Numpy 有 repeat 函数，它将数组中的每个元素重复给定的（每个元素）次数。

我想实现一个功能，它做类似的事情，但不是重复单个元素，而是可变大小的连续元素块。本质上我想要以下功能：

import numpy as np

def repeat_blocks(a, sizes, repeats):
    b = []    
    start = 0
    for i, size in enumerate(sizes):
        end = start + size
        b.extend([a[start:end]] * repeats[i])
        start = end
    return np.concatenate(b)

例如，给定

a = np.arange(20)
sizes = np.array([3, 5, 2, 6, 4])
repeats = np.array([2, 3, 2, 1, 3])

然后

repeat_blocks(a, sizes, repeats)

返回

array([ 0,  1,  2, 
        0,  1,  2,

        3,  4,  5,  6,  7, 
        3,  4,  5,  6,  7, 
        3,  4,  5,  6,  7, 

        8,  9, 
        8,  9,

        10, 11, 12, 13, 14, 15,

        16, 17, 18, 19,
        16, 17, 18, 19,
        16, 17, 18, 19 ])

我想以性能的名义将这些循环推入 numpy。这可能吗？如果有，怎么做？

Answer 1

这是一种使用 cumsum 的矢量化方法 -

# Get repeats for each group using group lengths/sizes
r1 = np.repeat(np.arange(len(sizes)), repeats)

# Get total size of output array, as needed to initialize output indexing array
N = (sizes*repeats).sum() # or np.dot(sizes, repeats)

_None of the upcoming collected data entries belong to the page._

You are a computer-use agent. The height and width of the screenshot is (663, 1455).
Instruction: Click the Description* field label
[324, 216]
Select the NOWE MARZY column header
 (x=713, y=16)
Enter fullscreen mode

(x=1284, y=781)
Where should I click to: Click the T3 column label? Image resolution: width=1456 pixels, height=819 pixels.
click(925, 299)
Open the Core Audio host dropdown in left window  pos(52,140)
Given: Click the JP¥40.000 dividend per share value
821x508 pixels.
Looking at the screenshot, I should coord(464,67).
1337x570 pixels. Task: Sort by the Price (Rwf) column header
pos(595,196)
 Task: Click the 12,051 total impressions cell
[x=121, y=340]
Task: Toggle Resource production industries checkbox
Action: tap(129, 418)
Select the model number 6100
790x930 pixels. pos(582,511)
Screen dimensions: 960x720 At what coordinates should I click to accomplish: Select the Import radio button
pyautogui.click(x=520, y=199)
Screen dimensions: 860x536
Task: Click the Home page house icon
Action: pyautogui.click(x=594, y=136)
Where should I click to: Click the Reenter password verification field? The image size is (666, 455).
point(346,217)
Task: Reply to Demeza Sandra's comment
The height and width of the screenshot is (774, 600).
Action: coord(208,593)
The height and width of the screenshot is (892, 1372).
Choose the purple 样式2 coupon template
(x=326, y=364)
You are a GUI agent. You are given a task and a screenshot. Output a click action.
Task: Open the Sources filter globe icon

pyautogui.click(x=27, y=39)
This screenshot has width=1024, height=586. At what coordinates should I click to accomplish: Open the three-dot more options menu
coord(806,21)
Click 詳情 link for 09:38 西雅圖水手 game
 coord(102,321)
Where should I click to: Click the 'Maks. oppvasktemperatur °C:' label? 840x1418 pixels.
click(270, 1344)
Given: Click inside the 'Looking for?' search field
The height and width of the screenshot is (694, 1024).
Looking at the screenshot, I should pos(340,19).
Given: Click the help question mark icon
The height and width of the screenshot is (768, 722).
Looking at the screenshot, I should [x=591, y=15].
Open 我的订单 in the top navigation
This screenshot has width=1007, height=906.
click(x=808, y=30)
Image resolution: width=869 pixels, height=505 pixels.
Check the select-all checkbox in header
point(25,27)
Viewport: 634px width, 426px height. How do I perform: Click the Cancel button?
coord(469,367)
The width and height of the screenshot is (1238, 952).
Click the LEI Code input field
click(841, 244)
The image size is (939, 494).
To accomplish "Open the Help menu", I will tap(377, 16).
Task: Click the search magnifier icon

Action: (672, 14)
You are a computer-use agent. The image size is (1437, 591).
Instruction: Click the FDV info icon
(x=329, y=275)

# Initialize indexing array with ones as we need to setup incremental indexing
# within each group when cumulatively summed at the final stage. 
# Two steps here:
# 1. Within each group, we have multiple sequences, so setup the offsetting
# at each sequence lengths by the seq. lengths preceeeding those.
id_ar = np.ones(N, dtype=int)
id_ar[0] = 0
insert_index = sizes[r1[:-1]].cumsum()
insert_val = (1-sizes)[r1[:-1]]

# 2. For each group, make sure the indexing starts from the next group's
# first element. So, simply assign 1s there.
insert_val[r1[1:] != r1[:-1]] = 1

# Assign index-offseting values
id_ar[insert_index] = insert_val

# Finally index into input array for the group repeated o/p
out = a[id_ar.cumsum()]

Answer 2

此功能是加速使用 Numba 的绝佳选择：

@numba.njit
def repeat_blocks_jit(a, sizes, repeats):
    out = np.empty((sizes * repeats).sum(), a.dtype)
    start = 0
    oi = 0
    for i, size in enumerate(sizes):
        end = start + size
        for rep in range(repeats[i]):
            oe = oi + size
            out[oi:oe] = a[start:end]
            oi = oe
        start = end
    return out

这比 Divakar 的纯 NumPy 解决方案要快得多，并且更接近您的原始代码。我根本没有努力优化它。请注意np.dot() 和np.repeat() 不能在这里使用，但是当所有代码都被编译时，这并不重要。

另外，由于它是 njit，意思是“nopython”模式，如果你有很多这样的调用，你甚至可以使用 @numba.njit(nogil=True) 并获得多核加速。